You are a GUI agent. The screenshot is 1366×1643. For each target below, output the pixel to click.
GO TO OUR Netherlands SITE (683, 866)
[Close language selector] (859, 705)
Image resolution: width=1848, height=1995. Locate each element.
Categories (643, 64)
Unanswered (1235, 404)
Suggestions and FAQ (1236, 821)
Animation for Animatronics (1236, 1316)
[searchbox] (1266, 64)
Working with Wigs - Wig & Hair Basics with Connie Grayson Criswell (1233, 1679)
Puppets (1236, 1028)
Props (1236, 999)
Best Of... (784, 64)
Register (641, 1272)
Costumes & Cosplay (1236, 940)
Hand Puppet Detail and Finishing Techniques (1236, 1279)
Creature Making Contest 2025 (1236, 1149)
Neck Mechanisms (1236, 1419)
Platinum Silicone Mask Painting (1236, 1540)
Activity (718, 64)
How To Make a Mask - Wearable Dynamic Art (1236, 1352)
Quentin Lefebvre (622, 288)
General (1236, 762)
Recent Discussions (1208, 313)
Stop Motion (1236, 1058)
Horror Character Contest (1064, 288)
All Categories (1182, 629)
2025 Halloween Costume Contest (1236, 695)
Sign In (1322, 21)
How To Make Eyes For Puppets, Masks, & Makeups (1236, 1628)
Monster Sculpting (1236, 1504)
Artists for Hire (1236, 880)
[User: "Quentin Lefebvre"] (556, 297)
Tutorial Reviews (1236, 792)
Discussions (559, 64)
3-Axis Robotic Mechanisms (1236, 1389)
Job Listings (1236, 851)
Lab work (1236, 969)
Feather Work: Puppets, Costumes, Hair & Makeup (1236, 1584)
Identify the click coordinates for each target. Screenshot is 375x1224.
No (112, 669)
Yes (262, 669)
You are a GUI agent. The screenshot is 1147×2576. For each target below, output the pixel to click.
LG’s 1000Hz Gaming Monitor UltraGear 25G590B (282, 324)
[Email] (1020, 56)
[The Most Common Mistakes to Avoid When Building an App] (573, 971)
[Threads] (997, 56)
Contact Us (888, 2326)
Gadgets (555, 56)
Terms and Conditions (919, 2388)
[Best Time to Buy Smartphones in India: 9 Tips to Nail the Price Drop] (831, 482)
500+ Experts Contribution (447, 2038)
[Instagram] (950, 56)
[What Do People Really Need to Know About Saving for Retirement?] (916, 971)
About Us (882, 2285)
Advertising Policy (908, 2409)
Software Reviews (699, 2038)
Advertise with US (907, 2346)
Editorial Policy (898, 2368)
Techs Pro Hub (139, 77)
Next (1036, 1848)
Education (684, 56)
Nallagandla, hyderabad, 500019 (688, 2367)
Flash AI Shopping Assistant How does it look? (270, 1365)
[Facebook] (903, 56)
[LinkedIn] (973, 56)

____

→ What this task involves
Every line from the one containing "[Best Time to" through the last line of the entries above must be output exactly. Leave the rest out.

→ Reply
[Best Time to Buy Smartphones in India: 9 Tips to Nail the Price Drop] (831, 482)
500+ Experts Contribution (447, 2038)
[Instagram] (950, 56)
[What Do People Really Need to Know About Saving for Retirement?] (916, 971)
About Us (882, 2285)
Advertising Policy (908, 2409)
Software Reviews (699, 2038)
Advertise with US (907, 2346)
Editorial Policy (898, 2368)
Techs Pro Hub (139, 77)
Next (1036, 1848)
Education (684, 56)
Nallagandla, hyderabad, 500019 (688, 2367)
Flash AI Shopping Assistant How does it look? (270, 1365)
[Facebook] (903, 56)
[LinkedIn] (973, 56)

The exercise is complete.